**SOURCE RECORDS**.
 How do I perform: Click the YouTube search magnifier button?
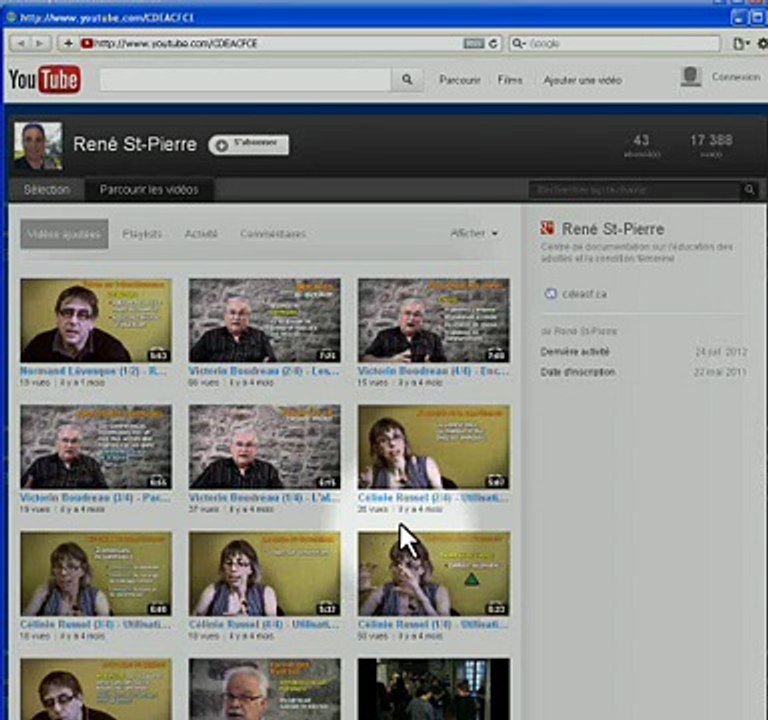point(407,80)
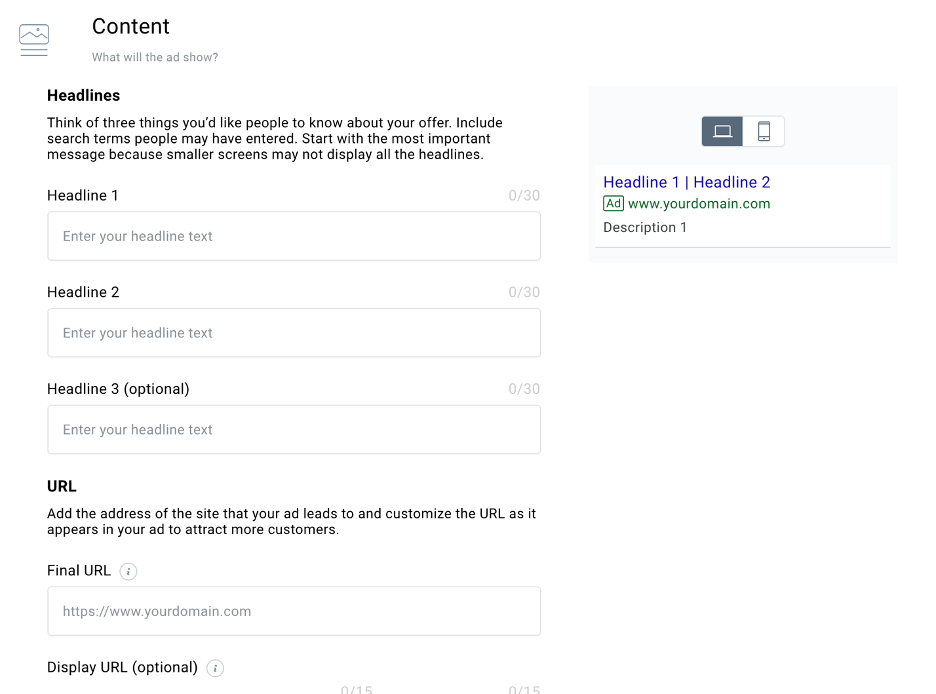936x694 pixels.
Task: Focus the Headline 2 text field
Action: click(x=294, y=332)
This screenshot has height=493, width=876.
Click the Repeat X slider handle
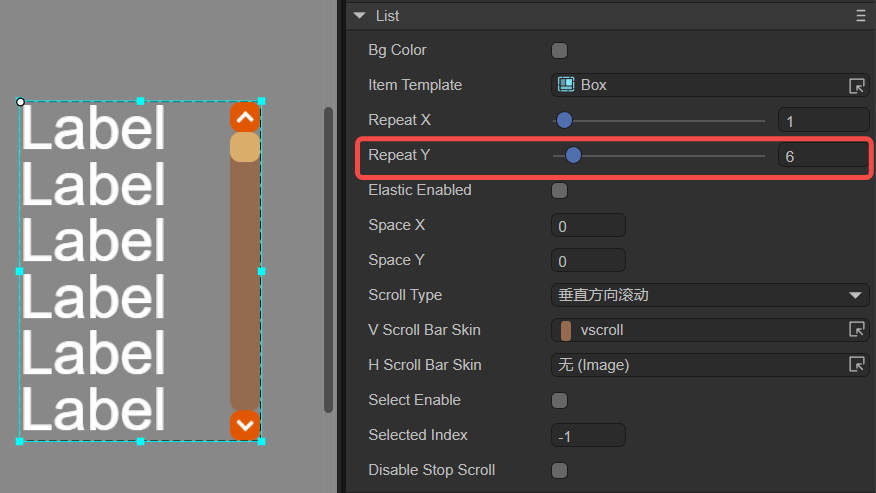point(564,120)
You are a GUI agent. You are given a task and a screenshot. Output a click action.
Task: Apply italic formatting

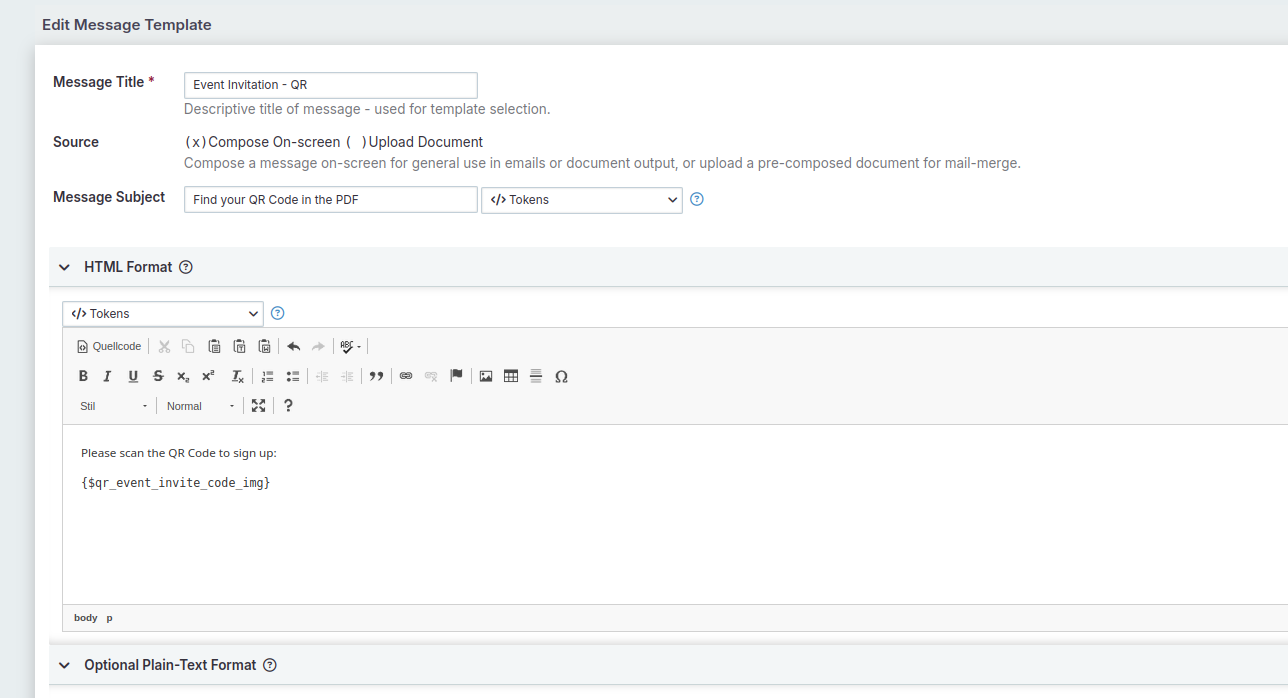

**PROBLEM DESCRIPTION**. Quote the records in their entirety, keeping the wording exact and excluding pictures.

**TASK RESULT**.
 How do I perform: Click the YouTube search magnifier button?
point(407,80)
936x694 pixels.
Task: Focus the Headline 2 text field
Action: click(x=294, y=332)
This screenshot has height=493, width=876.
Click the Repeat X slider handle
point(564,120)
You are a GUI agent. You are given a task and a screenshot. Output a click action.
Task: Apply italic formatting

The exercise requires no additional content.